**PROBLEM REQUIREMENTS:** Reproduce the listing below word for word, from its first line through the line containing "click(x=607, y=91)".

[Records from a data collection]
■ ■ ■ ■ ■

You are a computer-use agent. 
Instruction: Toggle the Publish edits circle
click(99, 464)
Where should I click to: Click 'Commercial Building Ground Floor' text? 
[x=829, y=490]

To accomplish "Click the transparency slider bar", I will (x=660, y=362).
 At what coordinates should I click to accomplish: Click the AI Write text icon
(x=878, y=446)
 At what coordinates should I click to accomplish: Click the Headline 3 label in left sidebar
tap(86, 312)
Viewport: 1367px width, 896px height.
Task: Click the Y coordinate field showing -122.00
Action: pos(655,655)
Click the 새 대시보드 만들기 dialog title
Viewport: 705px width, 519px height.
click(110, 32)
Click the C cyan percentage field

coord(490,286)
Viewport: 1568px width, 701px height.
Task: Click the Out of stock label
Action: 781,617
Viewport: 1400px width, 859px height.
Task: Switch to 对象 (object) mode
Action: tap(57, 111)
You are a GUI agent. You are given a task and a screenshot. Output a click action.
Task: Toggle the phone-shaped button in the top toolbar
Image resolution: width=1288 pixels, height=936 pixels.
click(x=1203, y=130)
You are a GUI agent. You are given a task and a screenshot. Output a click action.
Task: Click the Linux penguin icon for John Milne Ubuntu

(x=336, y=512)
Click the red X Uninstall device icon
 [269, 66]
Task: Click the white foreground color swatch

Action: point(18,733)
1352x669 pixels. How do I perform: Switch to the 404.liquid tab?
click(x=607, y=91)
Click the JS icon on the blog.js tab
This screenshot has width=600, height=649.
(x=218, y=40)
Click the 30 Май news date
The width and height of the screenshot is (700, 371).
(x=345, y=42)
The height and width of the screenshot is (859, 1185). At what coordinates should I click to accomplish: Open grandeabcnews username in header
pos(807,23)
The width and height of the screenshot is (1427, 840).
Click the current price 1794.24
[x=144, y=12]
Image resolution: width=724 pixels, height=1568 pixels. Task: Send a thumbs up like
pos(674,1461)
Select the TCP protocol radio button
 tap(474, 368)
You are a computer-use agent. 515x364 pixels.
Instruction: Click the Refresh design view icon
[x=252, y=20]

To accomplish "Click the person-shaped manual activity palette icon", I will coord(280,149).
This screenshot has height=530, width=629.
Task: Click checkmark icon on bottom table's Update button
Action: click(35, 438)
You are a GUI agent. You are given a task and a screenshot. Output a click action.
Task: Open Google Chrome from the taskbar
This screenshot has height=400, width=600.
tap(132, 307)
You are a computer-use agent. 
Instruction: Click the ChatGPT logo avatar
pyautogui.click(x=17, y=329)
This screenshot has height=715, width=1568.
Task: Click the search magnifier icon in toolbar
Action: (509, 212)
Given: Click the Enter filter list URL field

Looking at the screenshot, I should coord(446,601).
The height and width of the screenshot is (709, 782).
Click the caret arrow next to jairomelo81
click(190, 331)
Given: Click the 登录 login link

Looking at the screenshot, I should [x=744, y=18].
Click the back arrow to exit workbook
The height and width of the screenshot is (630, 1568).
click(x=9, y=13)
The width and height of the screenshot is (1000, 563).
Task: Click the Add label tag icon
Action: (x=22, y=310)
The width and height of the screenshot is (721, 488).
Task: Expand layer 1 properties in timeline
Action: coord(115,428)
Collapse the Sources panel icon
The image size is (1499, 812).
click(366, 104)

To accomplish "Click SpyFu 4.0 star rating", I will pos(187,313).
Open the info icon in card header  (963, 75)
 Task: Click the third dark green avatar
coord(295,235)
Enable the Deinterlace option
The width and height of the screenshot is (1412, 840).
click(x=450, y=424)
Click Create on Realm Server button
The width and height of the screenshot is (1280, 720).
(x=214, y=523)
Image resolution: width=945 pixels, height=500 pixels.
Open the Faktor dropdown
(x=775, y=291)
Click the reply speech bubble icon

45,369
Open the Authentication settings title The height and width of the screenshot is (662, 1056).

■ ■ ■ ■ ■

**RESULT FOR THIS EXERCISE:**
You are a computer-use agent. 
Instruction: Toggle the Publish edits circle
click(99, 464)
Where should I click to: Click 'Commercial Building Ground Floor' text? 
[x=829, y=490]

To accomplish "Click the transparency slider bar", I will (x=660, y=362).
 At what coordinates should I click to accomplish: Click the AI Write text icon
(x=878, y=446)
 At what coordinates should I click to accomplish: Click the Headline 3 label in left sidebar
tap(86, 312)
Viewport: 1367px width, 896px height.
Task: Click the Y coordinate field showing -122.00
Action: pos(655,655)
Click the 새 대시보드 만들기 dialog title
Viewport: 705px width, 519px height.
click(110, 32)
Click the C cyan percentage field

coord(490,286)
Viewport: 1568px width, 701px height.
Task: Click the Out of stock label
Action: 781,617
Viewport: 1400px width, 859px height.
Task: Switch to 对象 (object) mode
Action: tap(57, 111)
You are a GUI agent. You are given a task and a screenshot. Output a click action.
Task: Toggle the phone-shaped button in the top toolbar
Image resolution: width=1288 pixels, height=936 pixels.
click(x=1203, y=130)
You are a GUI agent. You are given a task and a screenshot. Output a click action.
Task: Click the Linux penguin icon for John Milne Ubuntu

(x=336, y=512)
Click the red X Uninstall device icon
 [269, 66]
Task: Click the white foreground color swatch

Action: point(18,733)
1352x669 pixels. How do I perform: Switch to the 404.liquid tab?
click(x=607, y=91)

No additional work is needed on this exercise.